Pandas (Python)

What is Pandas?

Pandas is a widespread Open source library for data analysis and manipulation in the programming language Python. Due to the fast, flexible and meaningful data structures and efficient data analysis tools, it is often used in the areas of Data Science, machine learning and Deep Learning used.

It provides a fast and expressive way to manipulate and analyse structured data and is easy to learn for anyone familiar with Python programming. The integration with other libraries such as NumPy, Matplotlib and Seaborn also makes it a complete solution for the Data analysis and visualisation in Python.

The name "Pandas" is derived from the term "Panel Data", which refers to multi-dimensional data structures often used in econometrics.

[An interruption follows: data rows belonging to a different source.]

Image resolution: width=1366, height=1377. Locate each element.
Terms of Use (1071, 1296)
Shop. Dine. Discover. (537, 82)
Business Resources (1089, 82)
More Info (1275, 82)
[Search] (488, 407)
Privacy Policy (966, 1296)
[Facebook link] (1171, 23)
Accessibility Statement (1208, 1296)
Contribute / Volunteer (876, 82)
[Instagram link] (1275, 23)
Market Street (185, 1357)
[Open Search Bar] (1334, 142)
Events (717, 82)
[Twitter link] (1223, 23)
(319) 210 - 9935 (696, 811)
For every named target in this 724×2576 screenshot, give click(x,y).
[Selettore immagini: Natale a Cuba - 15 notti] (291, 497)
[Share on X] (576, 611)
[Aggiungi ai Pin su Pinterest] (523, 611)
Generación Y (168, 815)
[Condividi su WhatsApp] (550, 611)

The library provides two primary data structures: Series (1-dimensional) and DataFrame (2-dimensional), both of which allow the display and manipulation of labelled data.

Examples of the use of Pandas (Python)

Data cleansing

Pandas offers various functions for cleaning and pre-processing data, such as handling missing values, converting data types, removing duplicates and handling outliers.

import pandas as pd
# Load a sample dataset with missing values
df = pd.read_csv("data.csv")
# Handle missing values by replacing them with the mean of the column
df.fillna(df.mean(), inplace=True)
# Convert column data type from string to integer
df['column_name'] = df['column_name'].astype(int)
# Remove duplicates from the DataFrame
df.drop_duplicates(inplace=True)
# Handle outliers by replacing them with the 95th percentile of the column
upper_bound = df['column_name'].quantile(0.95)
df['column_name'] = df['column_name'].apply(lambda x: upper_bound if x > upper_bound else x)

Data aggregation

It is possible to perform various operations to aggregate and summarise data, such as groupby, pivot tables and resampling. These operations can be helpful in transforming raw data into useful insights.

import pandas as pd
# Load a sample dataset
df = pd.read_csv("data.csv")
# Group the data by a categorical column and calculate the mean of a numeric column
grouped = df.groupby('column_name')['numeric_column'].mean()
# Create a pivot table to aggregate the data
pivot = df.pivot_table(index='column_name', values='numeric_column', aggfunc='mean')
# Resample the data to aggregate it by week
resampled = df.resample('W', on='date_column').sum()

Data visualisation

Pandas integrates well with popular data visualisation libraries such as Matplotlib, Seaborn and Plotly. This makes it easy to create bar charts, histograms, scatter plots and more to visualise and communicate insights from your data.

import pandas as pd
import matplotlib.pyplot as plt
# Load a sample dataset
df = pd.read_csv("data.csv")
# Create a bar plot to visualize the distribution of a categorical column
df['column_name'].value_counts().plot(kind='bar')
plt.show()
# Create a histogram to visualize the distribution of a numeric column
df['numeric_column'].plot(kind='hist')
plt.show()
# Create a scatter plot to visualize the relationship between two numeric columns
df.plot(x='numeric_column_1', y='numeric_column_2', kind='scatter')
plt.show()

Pandas vs. NumPy

Pandas differs in some respects from NumPy, another popular library for numerical calculations in Python. While NumPy provides basic numerical operations, Pandas offers more advanced data analysis and manipulation capabilities. NumPy works mainly with arrays, while Pandas works with rows and data frames that are labelled and allow mixed data types. Also, unlike NumPy, Pandas offers built-in handling of missing values.

Pandas vs. SQL

A significant difference between Pandas and SQL is that Pandas is a library for in-memory data processing, while SQL is a language for accessing and manipulating data stored in databases. SQL is better suited for working with large, persistently stored data sets, while Pandas is more flexible for fast and efficient data manipulation, exploration and analysis.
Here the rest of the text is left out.